L’edizione presentata da Bao Publishing è davvero ottima, al prezzo di 20 euro abbiamo un solido cartonato in formato Americano, ricco di contenuti extra, come i primi schizzi delle copertine, le fonti d’ispirazione per creare location, le prime idee sui nuovi personaggi,  ponendo l’accento sul procedimento di character design dei due killer psicopatici Hazel e Cha-Cha. L’albo inoltre contiene “Ovunque Ma Non Qui”, una storia breve di 8 pagine inizialmente pubblicata sul MySpace della Dark Horse, ambientata 13 anni nel passato, quando i membri del team erano ancora dei teenager, incentrata su Vanya e Diego (aka Kraken). Se nel primo volume avevamo l’introduzione scritta dal padre putativo di Gerard Way, Grant Morrison, in Dallas abbiamo quella di un’altro grande del comicdom mondiale, Neil Gaiman, mentre la post-fazione è realizzata dagli stessi Way e Bá. Rispetto all’edizione precedente della Magic Press, Bao non ha cambiato solamente il formato, ma anche la traduzione è stata completamente rifatta da zero, donandoci un’adattamento molto più fedele all’originale, curata in ogni minimo dettaglio da Leonardo Favia. Inseguito all’uscita di questo albo, la pubblicazione proseguirà nel corso del 2019 con Hotel Oblivion, albo ancora in corso negli Stati Uniti e dunque inedito in Italia.

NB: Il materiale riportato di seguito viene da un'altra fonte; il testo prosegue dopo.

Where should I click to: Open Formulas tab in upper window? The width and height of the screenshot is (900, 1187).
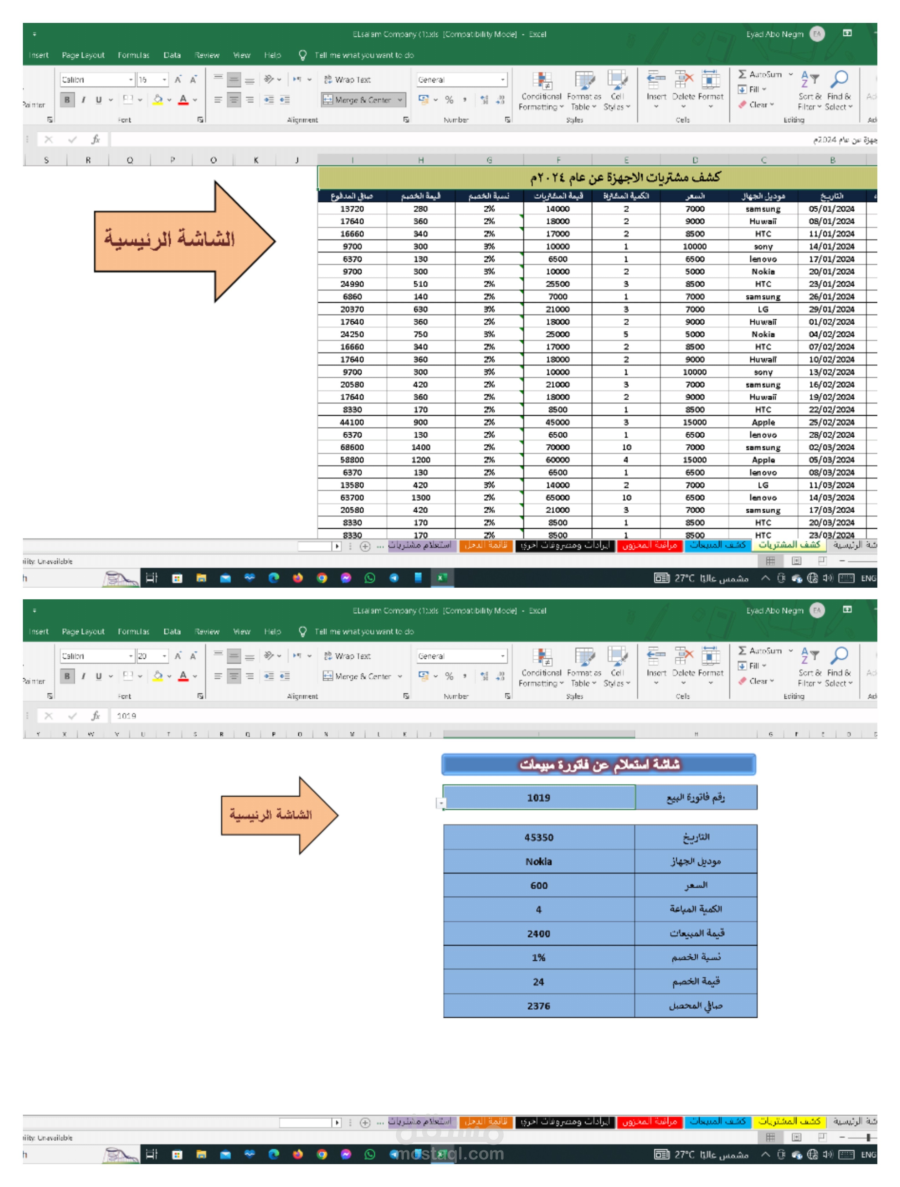coord(134,55)
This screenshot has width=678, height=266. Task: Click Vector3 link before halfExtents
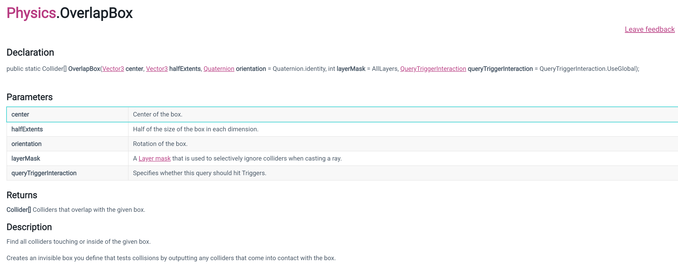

È davvero difficile dire quale sia il miglior capitolo tra La Suite dell’Apocalisse e Dallas, poiché l’una compensa i “difetti” dell’altra, creando una saga in continua evoluzione e ricca di sperimentazione. Nella prima Way decide di realizzare una storia bella storia autoconclusiva, lineare, che riesce a far empatizzare lo spettatore con i protagonisti, ma che si basa su degli espedienti narrativi già visti, tutt’altro che originali; nella seconda invece si abbandona una profonda maturazione artistica di Way, che sveste la sua storia dei cliché del genere, enfatizzando tutti quei caratteri intintivi che qui diventano la base del fumetto, donando maggior carattere alla produzione. Una cosa è però certa, Umbrella Academy si conferma un progetto di alto livello, ben studiato e realizzato che, insieme a opere come Black Hammer di Jeff Lemire, rappresenta una piccola perla in un panorama supereroistico ormai da troppo tempo saturo e privo di carattere.